So first things first, I want everyone to have an amazing new year. 2016 was rough but it was full of reassuring memes (lol wut). ANYWAYS, I wanted to make sure everyone is (even just a little bit) confident. I've been through rough and dark times as well, everyone has. HOWEVER, I'm here to try and change something. So without, further ado, my little speech.

So the first thing I wanted to mention is resolutions. Mine this year is to be more productive. I am one creative individual, I'd like to believe. My mind is always racing with ideas and honestly I procrastinate SO much and never get the ideas out there. I want to change that. I want to run a more creative lifestyle and get everything in order. I'm even closer to adulthood now that I'm thirteen and I want to be able to get everything straight (although i'm forever sloppy rip). I want to bring my positivity back. I've gone through a negative time, I'm sure everyone has. I lost who I really was in the world of popularity (which no one should ever get involved in). 2017 is where I find myself again and brace it. I couldn't care less what people think of me now. I hope you can reflect on my goals if you have gone through/are going through the same thing. What are your goals?

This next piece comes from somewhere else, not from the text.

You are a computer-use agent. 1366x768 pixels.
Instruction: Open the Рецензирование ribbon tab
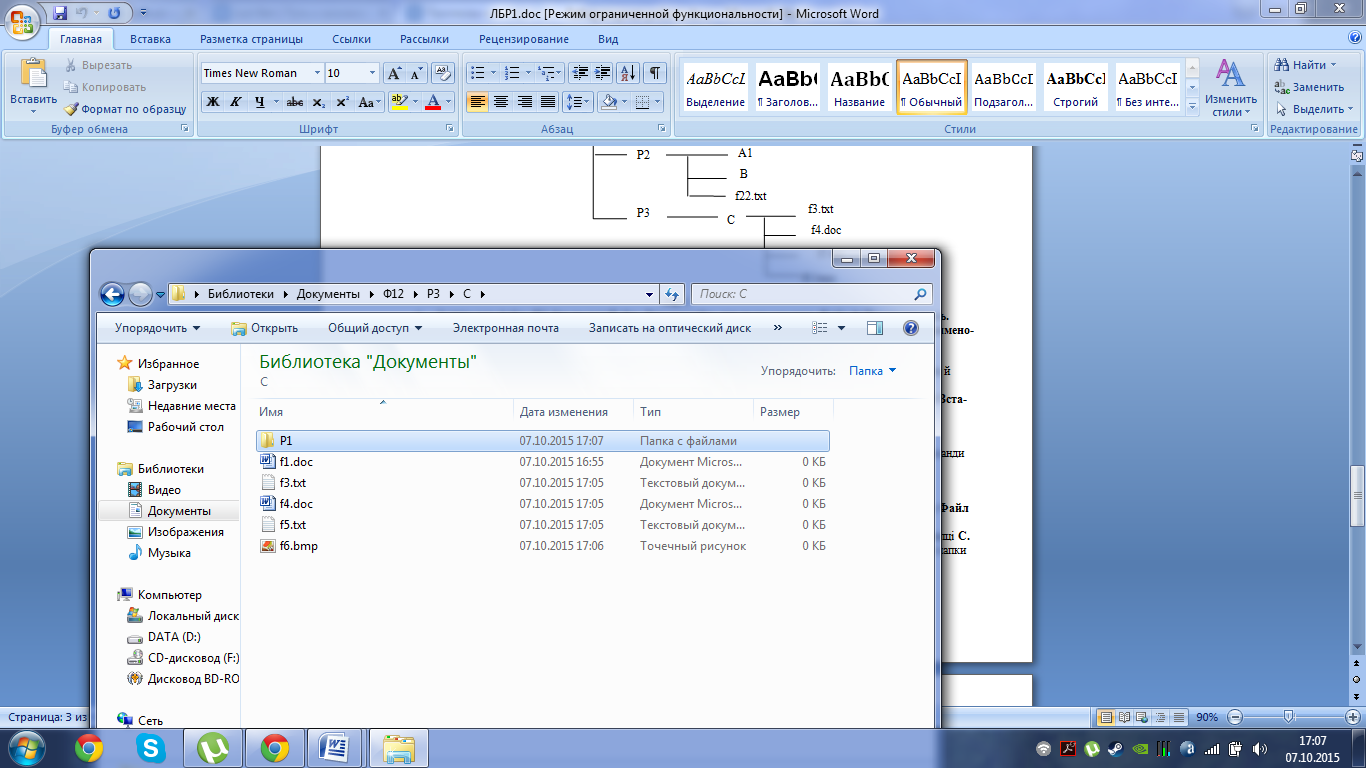click(x=523, y=39)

The goal I want to cover is "lose weight". Now I find it disgusting that people judge people off of weight. We are made the way we are for a reason. Everyone has extra body fat. It can happen to anyone. Everyone has flaws (but I'm not saying weight is one of them). But that is no excuse to insult yourself when you look at yourself in the mirror and think "What's wrong with me?" Now yes, there are bad eating habits and all of that, and health is important, but it's ALSO important that you think positive things of yourself. Flaws are considered "imperfections" but I believe that everyone is perfect. Everyone is amazing and special. Everyone is beautiful inside and out. But that's just what I believe. You should never want to change your image because of what other people think or what you want people to think. You're perfect just the way you are, no matter how cliche that may sound. Now, if you just want to live a healthy lifestyle that's understandable. There's nothing wrong with being healthy. But if the reason is because of what people think and it's only affecting you that way, please just be confident. I may not know you in real life but I absolutely want you to know I'll be there for you. It has been brought to my attention this all doesn't make sense, so I just want you know that the point is, it's important to respect yourself (credit to Apple2013 for that).

Now, I'm not here to change your list, but I'm here to tell you that resolutions come once a year if you want a fresh clean slate. You have to choose them wisely and carefully or you'll end up lost again. (not a lot of resolutions are kept though tbh)

Happy New Years, though!

If you need any help getting started on 2017, let me know on this thread. I only covered the goal I wanted to say something about for a while now, but never really had a platform on which to express it until now.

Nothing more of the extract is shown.